▶ [Reading text]

--- --- ---

Four Brewers remain in arbitration
Major-league players in their first year of arbitration eligibility generally receive significant raises in pay, and the Milwaukee Brewers have four players in that category as the deadline approaches for exchanging salary figures.
All arbitration-eligible players still unsigned by midday Friday will exchange figures with their clubs. Closer Corey Knebel, starting pitcher Jimmy Nelson, second baseman Jonathan Villar and utility player Hernán Pérez are the remaining Brewers in arbitration of an original group of nine players.
Knebel is a “Super 2” player, meaning he is in the top 22% of big-leaguers with between two and three years of service time, making him eligible for arbitration a year earlier than the others. Each of the Brewers was in the minimum salary range (just over $500,000) last season but all are about to receive big bumps in pay, which could total approxi-
mately $14 million.
Knebel, 26, emerged as one of the top closers in the majors last season, compiling 39 saves with 126 strikeouts in 76 innings while holding opponents to a .180 batting average. Accordingly, he is projected to receive a salary around $4 million.
Nelson, 28, is coming off major shoulder surgery and is expected to miss much of the first half of the 2018 season, but that is not expected to significantly change his arbitration standing. After going 12-6 with a 3.49 ERA in 29 starts, he is expected to go beyond $4 million in salary.
Villar is an interesting case because he turned down a $23 million contract extension last spring to gamble on his last year of pre-arbitration play. He then went out and played his way out of the regular lineup at second base with a poor showing, batting .241 with 11 homers, 40 RBI, 23 stolen bases and a .665 OPS.

--- --- ---

▶ [Dataset entries]
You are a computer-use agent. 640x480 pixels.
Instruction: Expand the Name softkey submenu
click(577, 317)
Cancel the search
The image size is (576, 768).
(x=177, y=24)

--- --- ---

Extract the full article on the four Brewers in arbitration, reproducing it word for word from its headline to its final sentence. The data above has no connection to the article on the Brewers' arbitration cases.

▶ [Result below]
Four Brewers remain in arbitration
Major-league players in their first year of arbitration eligibility generally receive significant raises in pay, and the Milwaukee Brewers have four players in that category as the deadline approaches for exchanging salary figures.
All arbitration-eligible players still unsigned by midday Friday will exchange figures with their clubs. Closer Corey Knebel, starting pitcher Jimmy Nelson, second baseman Jonathan Villar and utility player Hernán Pérez are the remaining Brewers in arbitration of an original group of nine players.
Knebel is a “Super 2” player, meaning he is in the top 22% of big-leaguers with between two and three years of service time, making him eligible for arbitration a year earlier than the others. Each of the Brewers was in the minimum salary range (just over $500,000) last season but all are about to receive big bumps in pay, which could total approxi-
mately $14 million.
Knebel, 26, emerged as one of the top closers in the majors last season, compiling 39 saves with 126 strikeouts in 76 innings while holding opponents to a .180 batting average. Accordingly, he is projected to receive a salary around $4 million.
Nelson, 28, is coming off major shoulder surgery and is expected to miss much of the first half of the 2018 season, but that is not expected to significantly change his arbitration standing. After going 12-6 with a 3.49 ERA in 29 starts, he is expected to go beyond $4 million in salary.
Villar is an interesting case because he turned down a $23 million contract extension last spring to gamble on his last year of pre-arbitration play. He then went out and played his way out of the regular lineup at second base with a poor showing, batting .241 with 11 homers, 40 RBI, 23 stolen bases and a .665 OPS.